A few weeks ago I talked about Data in the Cloud. Today I would like to talk about using the Cloud to enhance your disaster recovery capability. Disaster recovery can also be called “business continuance” or in the high-end government space “continuous operations” or “COOP” (pronounced “coop” like a chicken coop). No matter what term you use, it means that you can keep the critical components of your business running through at least some kinds of serious interruptions. Here we’ll just call it all “DR” for “disaster recovery.”
No matter what your business is, you rely on your IT to keep it going. Some parts of your IT are critical to staying in business. This probably include orders & billing, process control, and connections to your key partners. Other parts are important but not as critical like payroll and HR activities. For each system, there is some amount of time you can keep the business operating if the system is unavailable. Beyond that, you are closed, perhaps temporarily, or worst case permanently. But a complete continuous operations system that guarantees that your critical systems are always available can be very expensive, usually prohibitively expensive except for governments.
What could go wrong? For starters, your facility can be impacted by things like
- Loss of power
- Local flood
- Building failure (e.g., collapse due to snow on the roof or the sudden insertion of an 18-wheeler or other large object)
- Access (e.g., a nearby chemical leak that evacuates the entire building)
- Communications connections (in one case, a company had two ISPs so that a failure at one would not knock them off the Internet, except one of their own maintenance men ran a backhoe through the conduit where both ISPs’ connections entered their building)
Plus there are larger geographic events, including
- Weather (Hurricane Katrina was 500 miles across. How far away is your DR site?)
- Regional power outage
- Regional flood
- Forest or prairie fire
There are two important objectives that need to be set, and then met, for each system.
Your recovery time objective (RTO) is the time period after a disaster at which business functions need to be restored. This is the length of time after a failure occurs that you need to be back in operation.
Your recovery point objective (RPO) is the age of files that must be recovered from a backup or other mechanism. The RPO is expressed backward in time (that is, into the past) from the instant at which the failure occurs. This is a measure of how old the data can be when you come back up.
The ideal situation is RTO and RPO both close to zero, but the cost can increase exponentially as these numbers get smaller. As a rule of thumb, there is a significant cost jump as you change the units of these objectives, from days to hours to minutes to seconds. Finding the right objectives is a balancing act between cost and benefit.
In general, the further away your DR site is from your main site the more it costs to achieve low RTO and RPO. The technology exists today to have a DR site 5,000 KM away (about 3,000 miles) with reasonable RTO and RPO values.
If you want a DR solution you need four things, in order of increasing difficulty:
- An infrastructure to operate on, including servers, storage and communications.
- Your own applications and operating environment, all at the appropriate release and patch level.
- Knowledgeable people to operate it.
- Your data.
Infrastructure is easy. You may even be able to share with another company by acting as each other’s DR facility.
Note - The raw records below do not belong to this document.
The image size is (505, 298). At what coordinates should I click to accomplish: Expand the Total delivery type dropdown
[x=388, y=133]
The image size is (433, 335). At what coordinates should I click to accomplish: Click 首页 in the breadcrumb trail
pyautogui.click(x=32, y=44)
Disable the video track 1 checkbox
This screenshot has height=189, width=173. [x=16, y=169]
Applications and operating environment is fairly easy, but you will need to check your software license agreements to make sure you are not violating your vendor agreements. There is no standard. Making sure the DR site always has the correct software version and patch levels isn’t trivial.
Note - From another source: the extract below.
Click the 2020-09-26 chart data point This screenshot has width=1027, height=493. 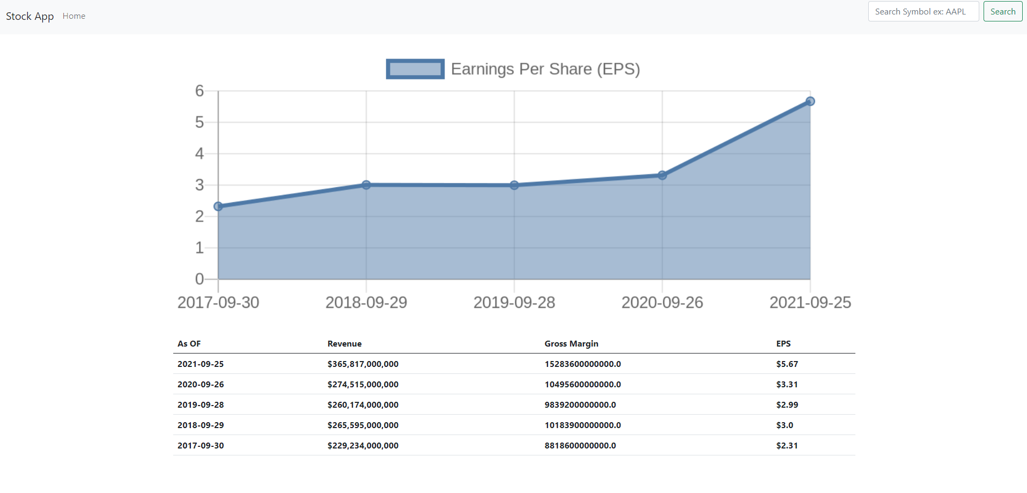(x=662, y=175)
Many organizations plan to take some of their own operations people to the DR site when necessary. At one point in Southern California a few years ago, the brush fires literally surrounded a major city. No airplanes could fly, the trains were shut down, and the only road out required a 200 mile detour on traffic-choked roads. Depending on the nature of the disruption, your people may be distracted by more pressing personal issues. You should at least think about alternatives to your own personnel.
The real hard part is getting the data there. This requires careful analysis in order to meet your RPO. The issue here is more than just periodically backing up. We had a customer who called us one morning to tell us their office had a fire and was completely destroyed overnight. Fortunately, nobody was hurt, but everything was gone. We were able to quickly get replacement equipment, some rooms in a local hotel, and worked with the phone company to get their data communications shifted so that by 2PM that day we had a good enough working environment to at least keep them in business. Except for their data. Their only backup copy was in their office. The key is not only to have backups, but to have them somewhere safe and accessible, and that has to be counted when evaluating your RPO.
So how does the Cloud help?
Most Cloud Service Providers have solved many of these problems and provide some level of built-in DR for applications running in their own Cloud environment including geographically separated sites. Some specialize in DRaaS, Disaster Recovery as a Service. Almost by definition, all Cloud vendors can get your specific infrastructure up very quickly, sometimes in seconds. Most also know how to keep your software stack, your applications and operating environment, up to the appropriate levels. Through their automation and load balancing tools, they can usually operate your software environment efficiently without any input from you. By the very nature of the Cloud, they are designed to interface to clients easily. Usually, switching between those sites is a single configuration change, often done automatically by the managing software.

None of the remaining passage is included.